Gegen den November ist jeder. Grau in grau, nasskalt, depro - sein Image ist mies. Aber denken Sie an letzten November: unbestritten mild, sonnig und heiter. Herbstzauber «vom Feinsten», wie es heute heisst. «Und das ist kein Einzelfall», würde nun der typische Beobachter-Artikel fortfahren. Also: Das ist kein Einzelfall - die November sind besser als ihr Ruf und somit Opfer übler Nachrede. Im Grunde ein Fall für den Beobachter («Stark für die Schwachen»).

Aber lassen wir das. Jetzt ist Januar, und der ist das Problem. «Der Januar ist der Montag», hat ein Kollege messerscharf analysiert. Der Start ins neue Jahr könnte gleich jede Lust auf dieses rauben, wüsste man nicht: Selbst der Januar endet mal. Und wenn das ganze 31 Tage dauert. (Zum Vergleich: Der Februar, von Haus aus auch kein Wonnemonat, trollt sich meist nach 28 Tagen. Immerhin.) Januar kommt vom römischen Gott Janus, der mit den zwei Gesichtern. Janusköpfig bedeutet zwiespältig - das sagt wohl schon alles!
Januar, das ist der Monat der so genannten guten Vorsätze, besser: des vorsätzlichen Selbstbetrugs. Und der Monat, in dem uns, nach dezemberlichem Lichter und Feiertagsglanz, die öde Wirklichkeit wieder begrüsst. Mit Arbeitskollegen, Chefs, Staus, einer neuen Steuerperiode. Dem Wetter, grau in grau, nasskalt, depro. Mit Autofahrern, die frühmorgens bei laufendem Motor vereiste Windschutzscheiben freikratzen. Mit Glatteis, Schneematsch, triefenden Nasen, Husten. Mit Tagen, die angeblich wieder länger werden, aber im Januar merkt man das nie.

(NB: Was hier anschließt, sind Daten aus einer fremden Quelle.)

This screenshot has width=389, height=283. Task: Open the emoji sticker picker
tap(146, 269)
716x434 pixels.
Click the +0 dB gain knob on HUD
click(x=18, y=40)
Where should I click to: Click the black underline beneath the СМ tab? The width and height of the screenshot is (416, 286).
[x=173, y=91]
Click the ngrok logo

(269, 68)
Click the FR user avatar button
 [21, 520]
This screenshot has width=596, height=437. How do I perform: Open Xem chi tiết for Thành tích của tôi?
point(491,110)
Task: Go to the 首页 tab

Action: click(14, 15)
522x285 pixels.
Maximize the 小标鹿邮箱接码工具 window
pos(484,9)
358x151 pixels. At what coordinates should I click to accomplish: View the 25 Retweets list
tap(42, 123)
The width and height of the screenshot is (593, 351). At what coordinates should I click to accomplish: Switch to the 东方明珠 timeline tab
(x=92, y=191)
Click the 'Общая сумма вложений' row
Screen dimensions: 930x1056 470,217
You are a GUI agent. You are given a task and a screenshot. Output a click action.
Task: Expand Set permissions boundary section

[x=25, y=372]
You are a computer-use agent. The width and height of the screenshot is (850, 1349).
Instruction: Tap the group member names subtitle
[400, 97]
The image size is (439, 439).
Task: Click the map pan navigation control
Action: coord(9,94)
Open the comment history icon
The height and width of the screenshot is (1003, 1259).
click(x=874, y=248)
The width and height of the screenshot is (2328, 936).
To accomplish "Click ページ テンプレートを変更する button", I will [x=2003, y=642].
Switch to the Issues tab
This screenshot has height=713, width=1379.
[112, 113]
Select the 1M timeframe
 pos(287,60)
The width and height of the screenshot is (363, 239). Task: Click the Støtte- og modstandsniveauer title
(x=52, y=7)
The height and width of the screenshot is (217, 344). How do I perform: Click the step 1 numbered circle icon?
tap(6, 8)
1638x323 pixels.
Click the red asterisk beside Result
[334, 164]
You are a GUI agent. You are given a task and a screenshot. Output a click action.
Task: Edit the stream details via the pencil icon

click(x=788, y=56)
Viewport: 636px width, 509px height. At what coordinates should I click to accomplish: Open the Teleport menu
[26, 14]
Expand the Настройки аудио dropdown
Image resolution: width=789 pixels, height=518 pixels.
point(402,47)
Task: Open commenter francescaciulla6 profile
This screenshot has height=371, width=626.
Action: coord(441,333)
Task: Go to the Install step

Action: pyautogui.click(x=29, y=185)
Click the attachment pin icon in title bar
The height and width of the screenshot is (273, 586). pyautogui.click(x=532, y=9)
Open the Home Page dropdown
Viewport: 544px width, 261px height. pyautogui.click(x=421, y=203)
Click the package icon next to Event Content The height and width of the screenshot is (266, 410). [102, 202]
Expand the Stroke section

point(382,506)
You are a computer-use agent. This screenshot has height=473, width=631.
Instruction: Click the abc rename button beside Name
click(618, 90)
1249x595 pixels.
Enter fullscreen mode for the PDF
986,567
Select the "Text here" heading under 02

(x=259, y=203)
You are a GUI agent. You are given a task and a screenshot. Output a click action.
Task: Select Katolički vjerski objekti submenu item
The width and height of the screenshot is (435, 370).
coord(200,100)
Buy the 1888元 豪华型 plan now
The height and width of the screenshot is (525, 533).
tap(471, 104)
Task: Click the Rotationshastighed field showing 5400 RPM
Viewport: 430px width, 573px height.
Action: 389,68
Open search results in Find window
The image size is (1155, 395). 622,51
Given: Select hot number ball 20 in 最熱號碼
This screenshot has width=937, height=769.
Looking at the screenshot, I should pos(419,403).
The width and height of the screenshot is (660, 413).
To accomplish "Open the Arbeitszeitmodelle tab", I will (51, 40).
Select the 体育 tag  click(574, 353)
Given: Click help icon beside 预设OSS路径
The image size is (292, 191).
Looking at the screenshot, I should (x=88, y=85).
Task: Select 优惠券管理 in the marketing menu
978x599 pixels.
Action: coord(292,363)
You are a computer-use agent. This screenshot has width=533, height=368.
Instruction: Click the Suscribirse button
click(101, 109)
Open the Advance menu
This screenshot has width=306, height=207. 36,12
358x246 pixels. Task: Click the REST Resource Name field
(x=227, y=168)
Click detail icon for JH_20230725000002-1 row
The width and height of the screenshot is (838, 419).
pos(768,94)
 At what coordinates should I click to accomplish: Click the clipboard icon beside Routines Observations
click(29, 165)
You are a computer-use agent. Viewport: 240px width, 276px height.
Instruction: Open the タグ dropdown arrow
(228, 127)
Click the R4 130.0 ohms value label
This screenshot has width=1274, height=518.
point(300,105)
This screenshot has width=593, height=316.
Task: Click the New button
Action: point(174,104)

Also weg mit dem Januar! Lassen wir ihn ausfallen! Neujahr kann man retten, da kriegt man - je nach Restalkohol - oft sowieso wenig von der Aussenwelt mit. Aber dann wirds sofort Zeit für den sympathisch überschaubaren Februar. Ein paar Wochen Winter für Schneefanatiker hätten immer noch Platz.

Nun werden Sie sagen: Weg mit dem Januar, das geht doch nie! Stimmt - wenn wir auf Europa warten. Denn so schnell dürfte es der EU nicht gelingen, sich von Finnland bis Zypern auf eine einheitliche Haltung zum Januarproblem zu verständigen, den Monat klimatisch zu harmonisieren, um ihn dann - womöglich mit Übergangsfristen - abzuschaffen. Dabei drängt die Zeit: In weniger als einem Jahr wirds schon wieder Januar.

Deshalb: Wenn sich irgendwo ein Schweizer Alleingang lohnt, dann hier. Der Wettbewerbsvorteil wäre immens: noch Januartrübsinn im Rest Europas, aber schon vorfrühlingshaft optimistischer Februar bei uns! Natürlich müsste man im Tourismus (kürzere Skisaison), im internationalen Verkehr (Fahrpläne) oder etwa auch in der Meteorologie (national unterschiedlicher Jahresverlauf) kleine Anpassungen vornehmen. Alles lösbar - vor Einführung der Sommerzeit gab es auch Bedenken, die heute vergessen sind. Apropos: Von Juni bis August könnte man gut die frei werdenden 30 Tage (Neujahr bleibt!) platzieren. Das Risiko, dass sie grau in grau, nasskalt und depro ausfallen, wäre dann etwas geringer als seinerzeit im Januar. Wenns gut läuft.